Amedeo (Iedidia) Modigliani was born into a family of Sephardic Jews Flaminio Modigliani and Eugenia Garcin in Livorno (Tuscany, Italy). He was the youngest (fourth) of the children. His older brother, Giuseppe Emanuele Modigliani (1872-1947, family name Meno), later a famous Italian anti-fascist politician. His mother's great-grandfather, Solomon Garcin, and his wife Regina Spinosa settled in Livorno in the 18th century (however, their son Giuseppe moved to Marseille in 1835); my father's family moved to Livorno from Rome to mid-19th century (the father himself was born in Rome in 1840). Flaminio Modigliani (son of Emanuele Modigliani and Olympia Della Rocca) was a mining engineer who supervised coal mines in Sardinia and managed nearly thirty acres of forest land that his family owned.
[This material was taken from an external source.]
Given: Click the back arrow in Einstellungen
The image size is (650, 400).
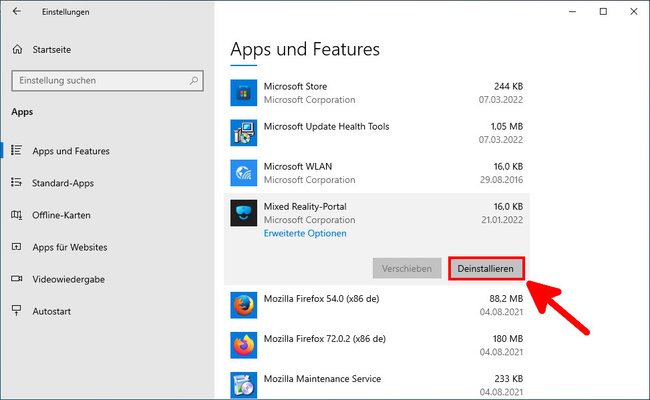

By the time Amedeo (family name Dedo) was born, the family’s affairs (trade in wood and coal) had fallen into disrepair; mother, born and raised in Marseille in 1855, had to earn a living by teaching French and translations, including works by Gabriele d'Annunzio. In 1886, his grandfather, Isaaco Garsen, who became impoverished and moved to his daughter from Marseille, settled in Modigliani’s house, and until his death in 1894 he was seriously involved in raising his grandchildren. His aunt Gabriela Garcin (who later committed suicide) also lived in the house and thus Amedeo was immersed in French speech, which later facilitated his integration in Paris. It is believed that it was the romantic nature of the mother that had a huge influence on the worldview of the young Modigliani. Her diary, which she began to keep shortly after Amedeo's birth, is one of the few documentary sources about the artist's life.
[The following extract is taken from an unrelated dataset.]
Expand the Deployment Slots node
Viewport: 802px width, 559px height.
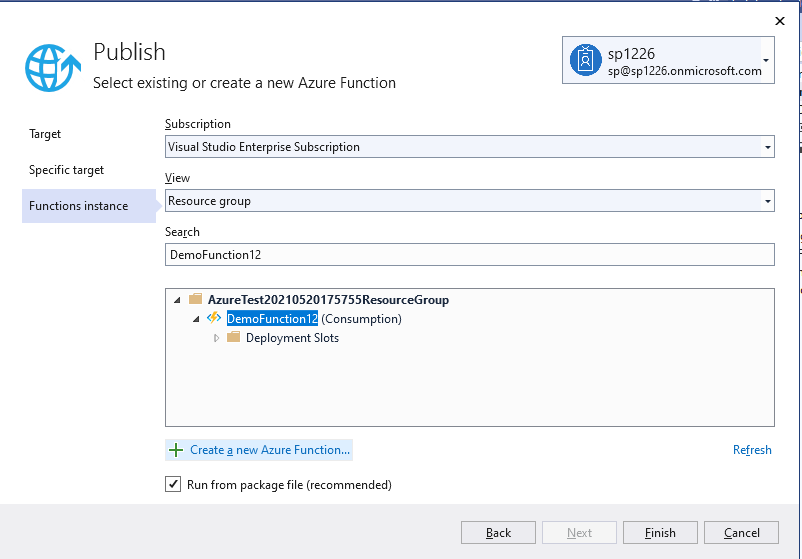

At the age of 11, Modigliani fell ill with pleurisy, and in 1898 with typhus, which was an incurable disease at that time. This became a turning point in his life. According to the stories of his mother, while lying in a feverish delirium, Modigliani raved about the masterpieces of Italian masters, and also recognized his destiny as an artist. After recovery, Amedeo's parents allowed Amedeo to leave school so that he could begin taking drawing and painting lessons at the Livorno Academy of Arts.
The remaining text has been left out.